Besides the stucco shrinkage and besides the block shrinkage and besides the shrinkage of the mortar joints, other documented problems start with the initial installation of the vapor barrier between the framed second floor and concrete block first floor. Discontinuous membranes, under-lapped membranes and the lack Z flashing allow water to run behind the stucco veneer until it runs into an electrical outlet or your baseboard.
Other common moisture intrusion areas are around poorly sealed windows and inconsistent/improper window installation, electrical/cable guy/dryer vent/bath vent/mechanical/plumbing/gas line and other decorative wall penetrations. The one I really love is when I find bare block around and behind electrical panels. Bare block sucks, water that is.
According to this UCF study and their researchers, waiting and loading strategies are advised if ya got the time. The Portland Cement Association apparently suggests waiting a full 28 days before applying any paint to new stucco. Happens lots huh?

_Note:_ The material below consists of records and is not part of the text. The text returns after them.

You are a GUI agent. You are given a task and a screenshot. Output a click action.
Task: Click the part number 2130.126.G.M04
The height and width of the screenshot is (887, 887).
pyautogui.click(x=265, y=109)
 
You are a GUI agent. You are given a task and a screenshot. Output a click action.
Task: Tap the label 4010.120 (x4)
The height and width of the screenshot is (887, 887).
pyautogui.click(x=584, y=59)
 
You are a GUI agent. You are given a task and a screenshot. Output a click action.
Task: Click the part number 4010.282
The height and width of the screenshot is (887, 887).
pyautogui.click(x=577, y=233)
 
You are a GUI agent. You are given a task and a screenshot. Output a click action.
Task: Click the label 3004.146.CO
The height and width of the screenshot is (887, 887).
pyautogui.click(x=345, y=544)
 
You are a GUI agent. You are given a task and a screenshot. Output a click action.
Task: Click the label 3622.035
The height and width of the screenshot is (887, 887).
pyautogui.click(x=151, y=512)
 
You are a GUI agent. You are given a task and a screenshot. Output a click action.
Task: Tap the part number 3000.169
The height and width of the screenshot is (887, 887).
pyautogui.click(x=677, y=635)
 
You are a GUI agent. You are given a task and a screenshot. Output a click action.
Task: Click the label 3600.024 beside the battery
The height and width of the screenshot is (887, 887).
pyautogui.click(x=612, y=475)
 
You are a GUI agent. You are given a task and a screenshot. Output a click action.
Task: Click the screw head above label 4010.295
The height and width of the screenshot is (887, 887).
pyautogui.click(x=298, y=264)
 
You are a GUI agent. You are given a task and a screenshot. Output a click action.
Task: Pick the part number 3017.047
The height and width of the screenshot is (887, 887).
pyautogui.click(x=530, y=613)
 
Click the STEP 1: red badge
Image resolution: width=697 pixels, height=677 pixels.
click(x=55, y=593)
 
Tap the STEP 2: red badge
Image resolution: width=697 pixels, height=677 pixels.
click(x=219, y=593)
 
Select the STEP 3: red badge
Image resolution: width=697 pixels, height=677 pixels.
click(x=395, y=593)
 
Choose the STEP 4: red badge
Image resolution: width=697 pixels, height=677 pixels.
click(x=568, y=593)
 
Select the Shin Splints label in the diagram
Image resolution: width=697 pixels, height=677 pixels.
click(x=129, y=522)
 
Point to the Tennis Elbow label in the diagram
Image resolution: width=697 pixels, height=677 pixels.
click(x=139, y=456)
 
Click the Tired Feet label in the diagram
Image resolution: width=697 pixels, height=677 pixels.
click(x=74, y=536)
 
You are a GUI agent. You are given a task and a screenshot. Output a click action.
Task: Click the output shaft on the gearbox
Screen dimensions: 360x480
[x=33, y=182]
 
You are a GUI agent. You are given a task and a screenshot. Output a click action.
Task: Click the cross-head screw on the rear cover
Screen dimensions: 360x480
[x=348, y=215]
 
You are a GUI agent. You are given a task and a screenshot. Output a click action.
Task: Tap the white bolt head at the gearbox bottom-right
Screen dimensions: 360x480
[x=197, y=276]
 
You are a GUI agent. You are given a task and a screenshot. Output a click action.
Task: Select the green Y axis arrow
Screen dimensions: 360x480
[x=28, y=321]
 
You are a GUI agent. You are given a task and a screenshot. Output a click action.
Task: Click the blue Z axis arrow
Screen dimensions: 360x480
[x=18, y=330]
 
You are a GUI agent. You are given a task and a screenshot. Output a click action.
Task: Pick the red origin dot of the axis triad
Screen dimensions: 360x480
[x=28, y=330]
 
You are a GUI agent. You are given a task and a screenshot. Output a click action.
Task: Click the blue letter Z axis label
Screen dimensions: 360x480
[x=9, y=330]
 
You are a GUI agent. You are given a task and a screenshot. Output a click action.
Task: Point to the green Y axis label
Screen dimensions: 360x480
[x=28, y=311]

Next, let's look at remedies and actions we should take to help minimize moisture intrusion for stucco veneered walls. I say minimize because some construction techniques already exist and may be vulnerable to moisture intrusion by nature. Remember, before you throw your builder under the bus, a house is a house. It's not a swimmin' pool, it's not a submarine and it's not a frog's butt. If you hold the house under water or subject it to conditions similar to…it'll eventually leak. So let's deal with what we've got. If you're building a custom home and have the luxury of dictating methods (or even if you're not), I encourage you to check out the below referenced web sites. The Dr. Joe (Building Science) article reads like a conversation, plain understandable language we can really identify with.
So what in the world do we do with our existing housing issues? A line I have coined is “the better we caulk/seal/paint, the better the house performs” works for me. We all agree that a good “breathable” elastomeric or acrylic paint be applied. This will help keep the water out while still allowing the wall to breathe and can be purchased from all major manufacturer's. In a two story home where the initial intrusion may be occurring at the block/frame transition, reflashing may be necessary which of course is more expensive. Just two token pieces of advice...1)don't buy cheap caulk or paint and 2)when you recaulk your windows, don't caulk the weep holes! Focus on the corners, not the little holes or areas that let water back out. I quote the UCF study…
Paint:
Use a premium, high build, acrylic coating with the following characteristics:
- Meets Federal Specifications for resistance to wind driven rain (TT-C-555B).
- Allows water vapor transmission (high perm rating) permitting water to evaporate from the wall to the exterior.
- High flexibility/elongation to cover existing and new cracks.
Service:
Near the end of the warranty period, repair all visible cracks and apply a second coat of paint. Cracks should be repaired with an elastomeric waterproof sealant patching compound. The method will depend on crack width and the sealant product, but might typically include:
- Less than 0.4 mm (1/64 inch) - apply a brush grade compound with a small brush.
- Between 0.4 mm (1/64 inch) and 0.8 mm (1/32 inch) - apply a knife grade compound.
- Between 0.8 mm (1/32 inch) and 6.4 mm (1/4 inch) - route out crack ¼ inch wide by ¼ inch deep; apply two coats of knife grade compound.
My personal experience…DO NOT GOOP CAULK on/in stucco cracks no matter how strong the urge and how careful you are. It “flashes”, looks like caca and generates love letters and heckling from neighbors/HOA associations.
If you need to hire a contractor for repairs use common sense. You can check out licensed contractors at the Better Business Bureau or the National Home Builder's Association. Make sure the contractor has insurance or you could be liable. Get a written estimate and contract. If you get a guarantee, it should be in writing and state who is responsible for repairs and maintenance and for how long. And finally, don't give up your final payment until the work is complete and you have obtained all necessary release of liens. If a building contractor has not paid their subs and leaves with your money, you may be paying the subs again!